__Goal of the exercise__
Would you please repeat the lines in the listing below from the one containing "Salto Homelok (270, 763)" through the final one, exactly as they appear?
....
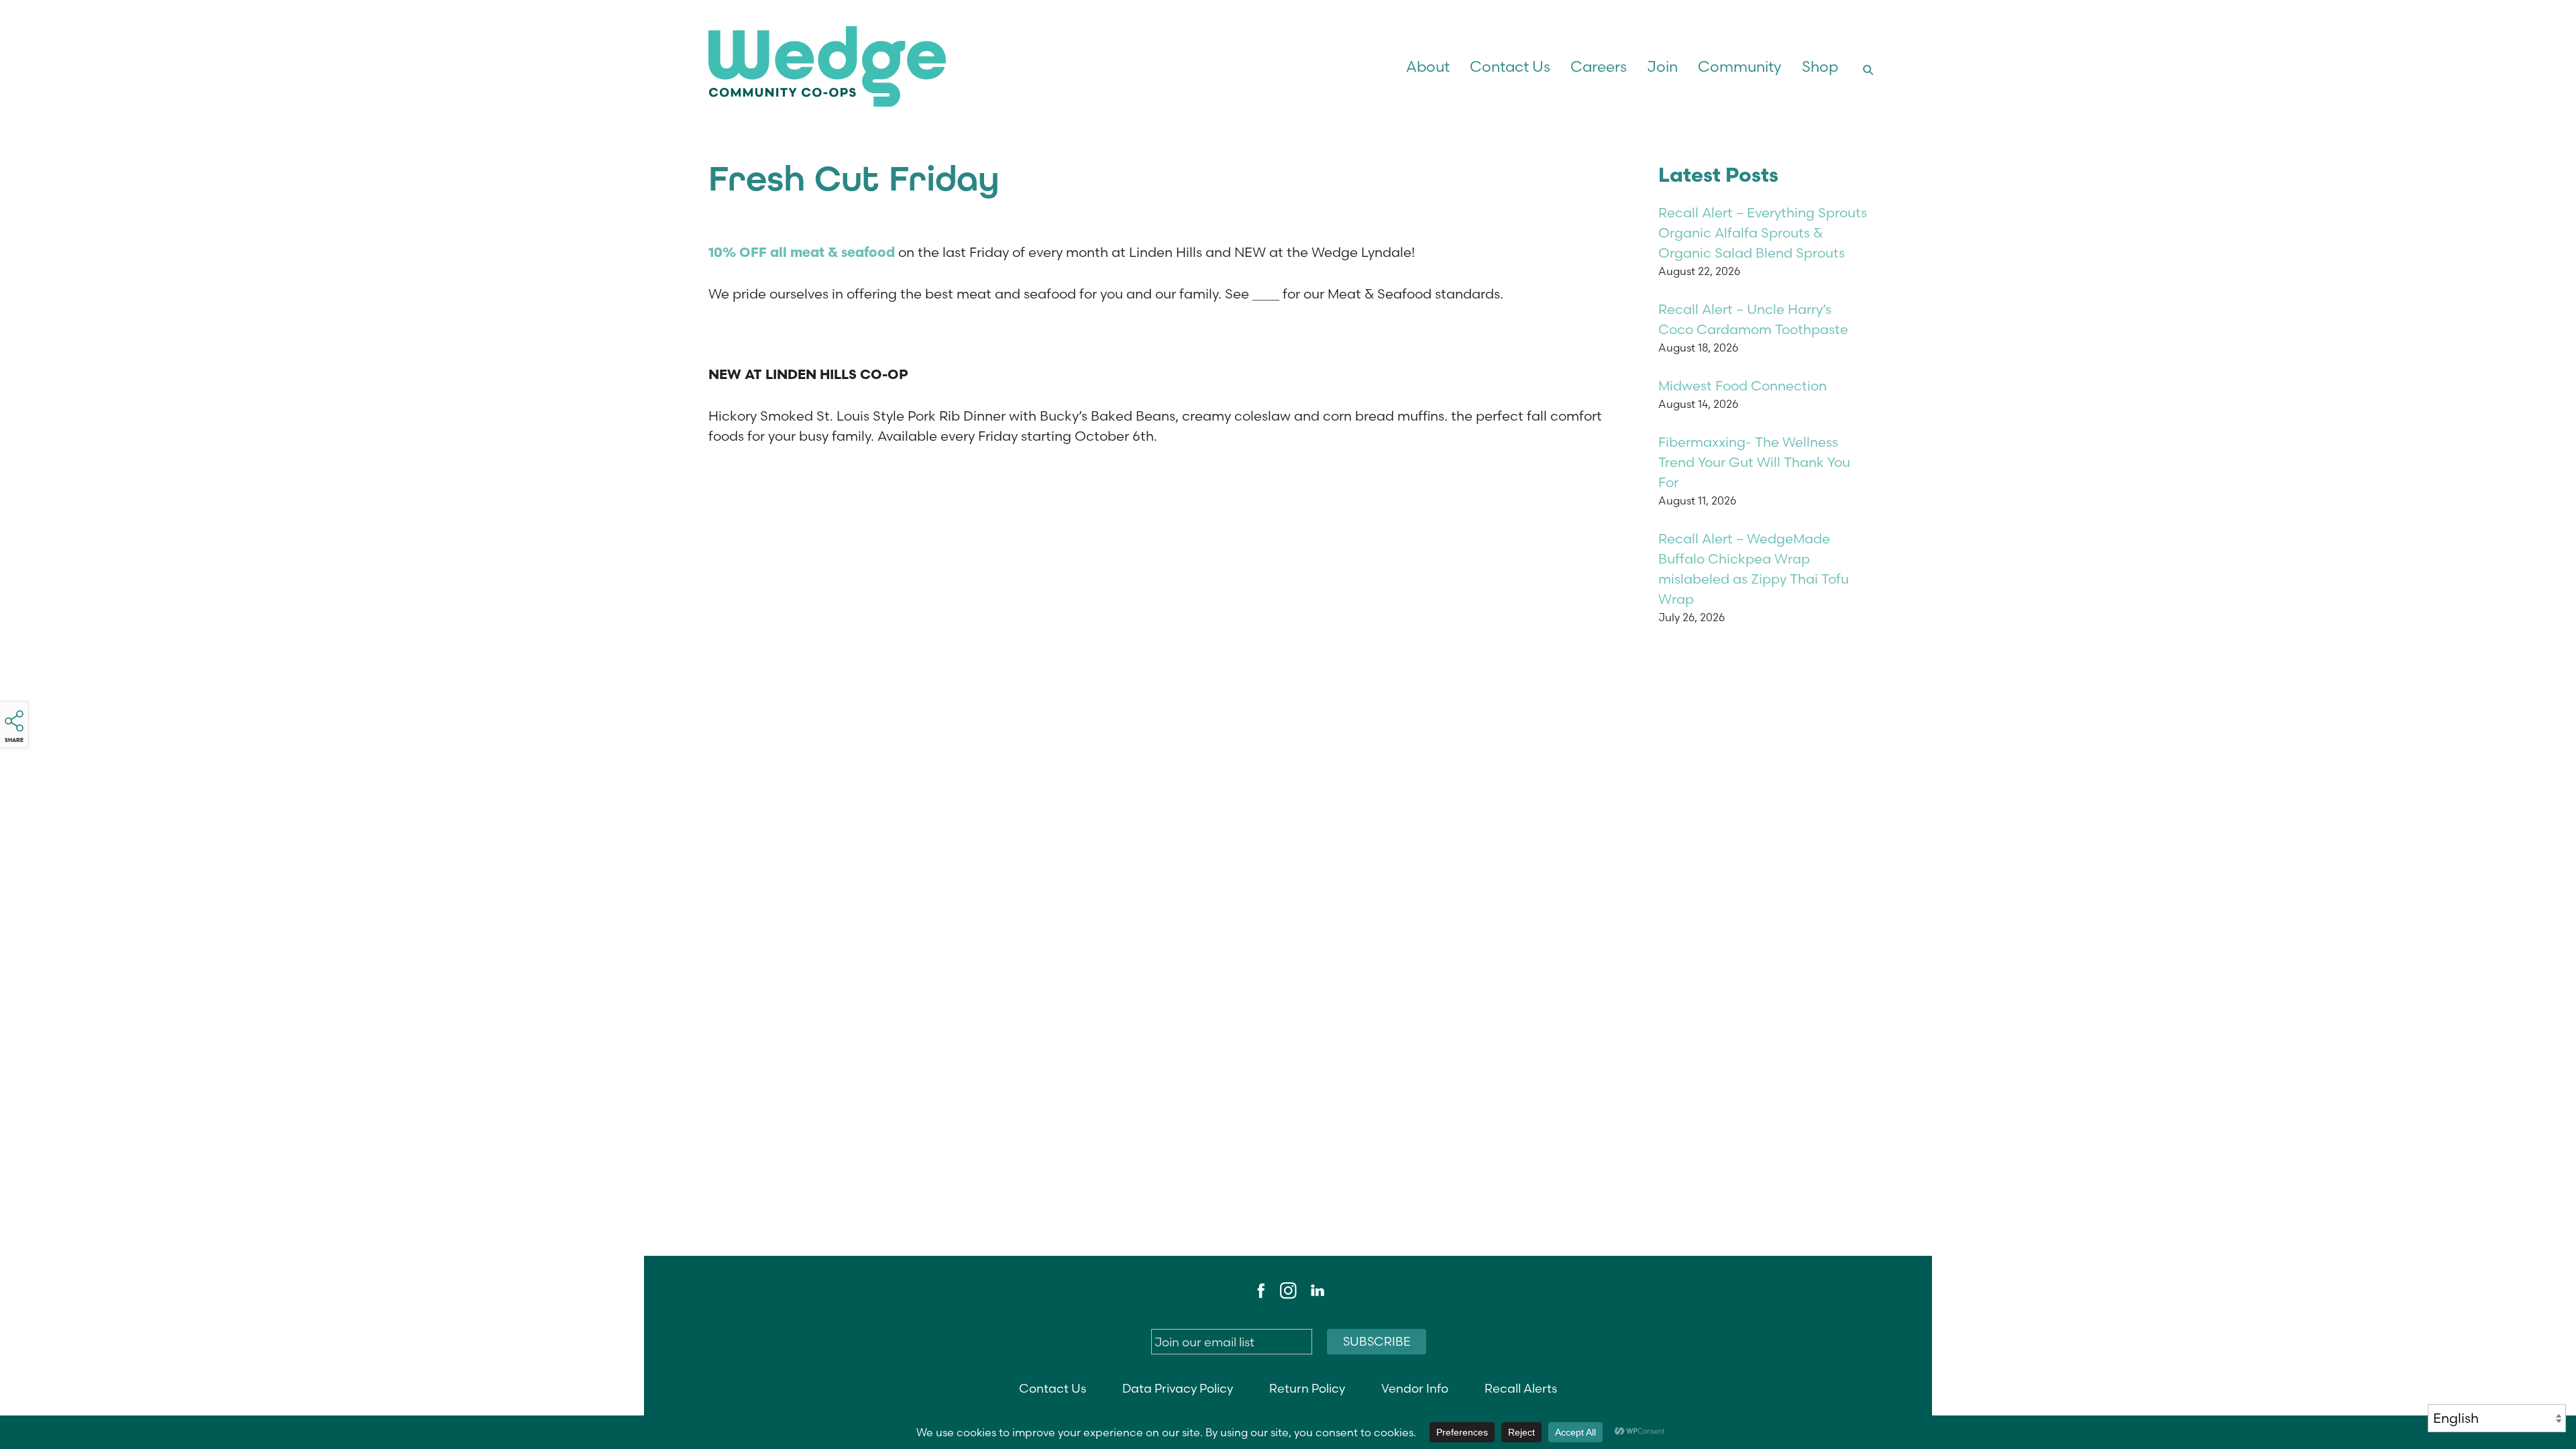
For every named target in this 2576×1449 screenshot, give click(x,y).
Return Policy (1307, 1388)
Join (1662, 67)
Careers (1598, 67)
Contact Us (1510, 67)
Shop (1820, 67)
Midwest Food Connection (1742, 385)
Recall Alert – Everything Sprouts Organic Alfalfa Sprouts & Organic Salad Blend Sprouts (1762, 232)
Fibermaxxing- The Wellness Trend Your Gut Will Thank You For (1754, 461)
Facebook (1259, 1290)
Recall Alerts (1521, 1388)
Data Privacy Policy (1177, 1388)
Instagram (1288, 1290)
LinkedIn (1317, 1290)
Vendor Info (1414, 1388)
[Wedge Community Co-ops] (921, 67)
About (1428, 67)
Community (1740, 67)
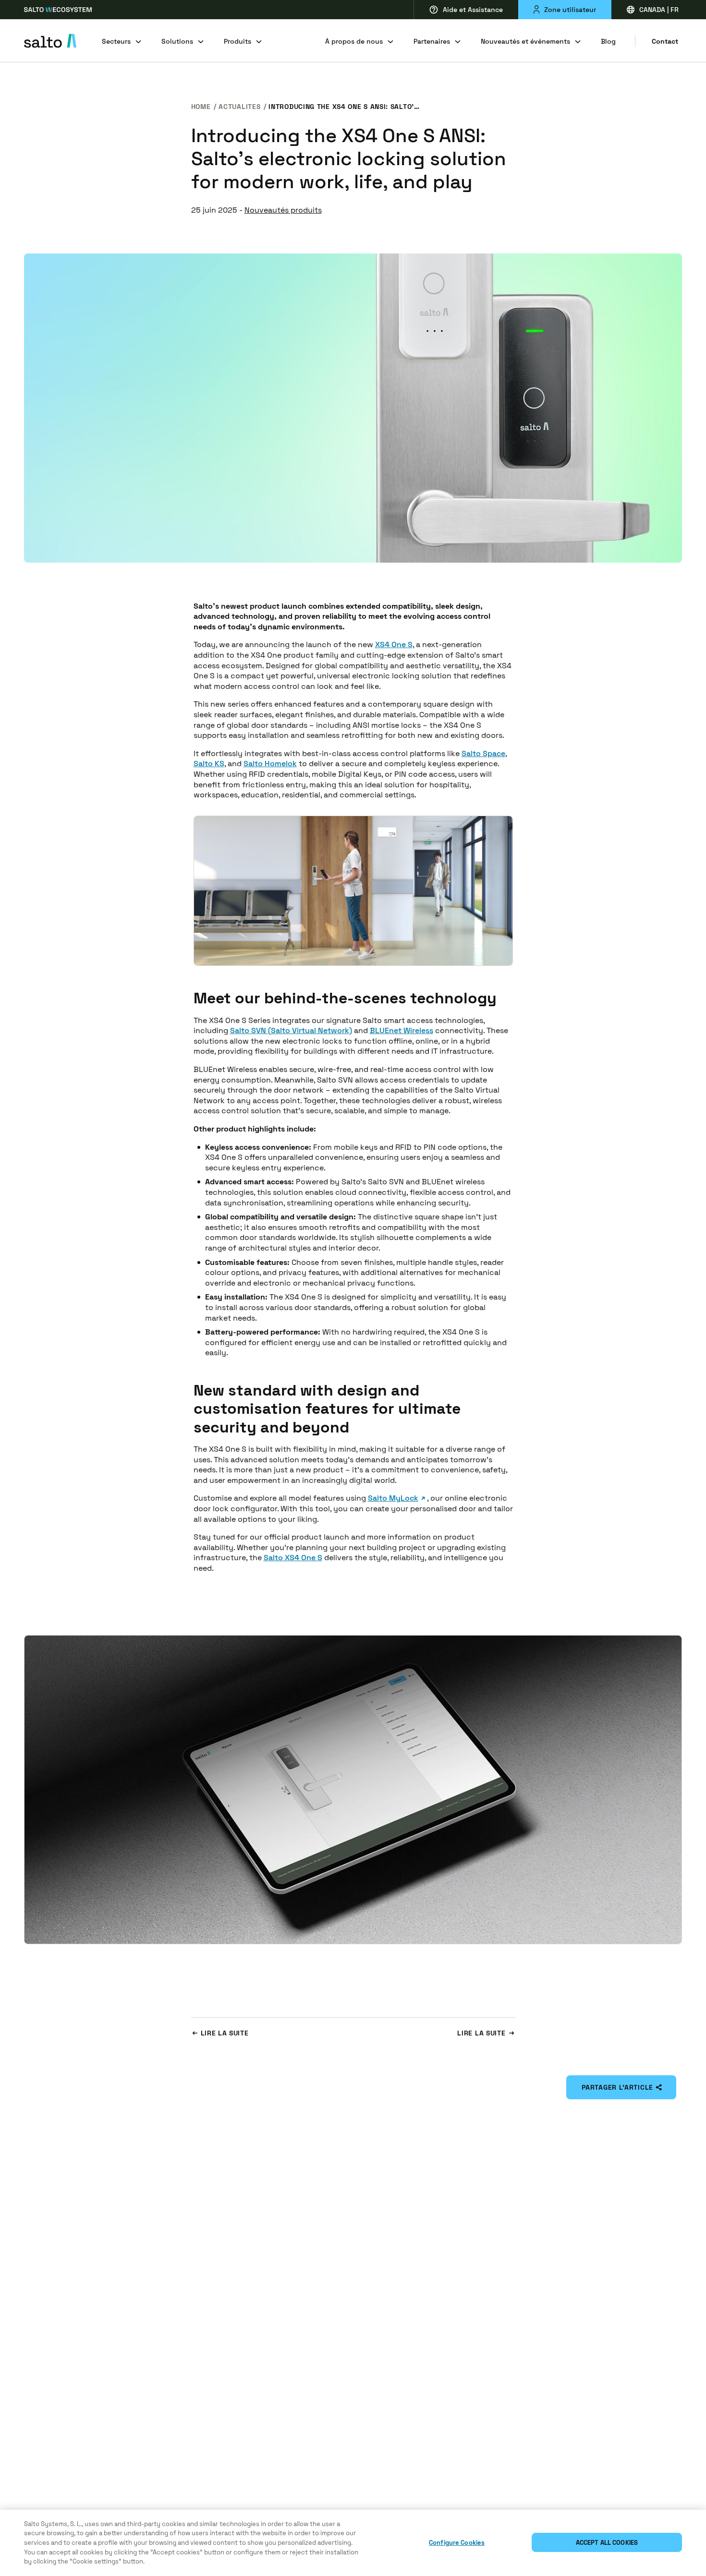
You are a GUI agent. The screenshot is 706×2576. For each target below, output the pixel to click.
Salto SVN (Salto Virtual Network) (291, 1030)
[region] (353, 2543)
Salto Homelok (270, 763)
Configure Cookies (457, 2543)
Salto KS (209, 763)
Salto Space (483, 753)
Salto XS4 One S (293, 1558)
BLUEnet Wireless (401, 1030)
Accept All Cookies (607, 2543)
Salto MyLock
....
__Result below__
Salto Homelok (270, 763)
Configure Cookies (457, 2543)
Salto KS (209, 763)
Salto Space (483, 753)
Salto XS4 One S (293, 1558)
BLUEnet Wireless (401, 1030)
Accept All Cookies (607, 2543)
Salto MyLock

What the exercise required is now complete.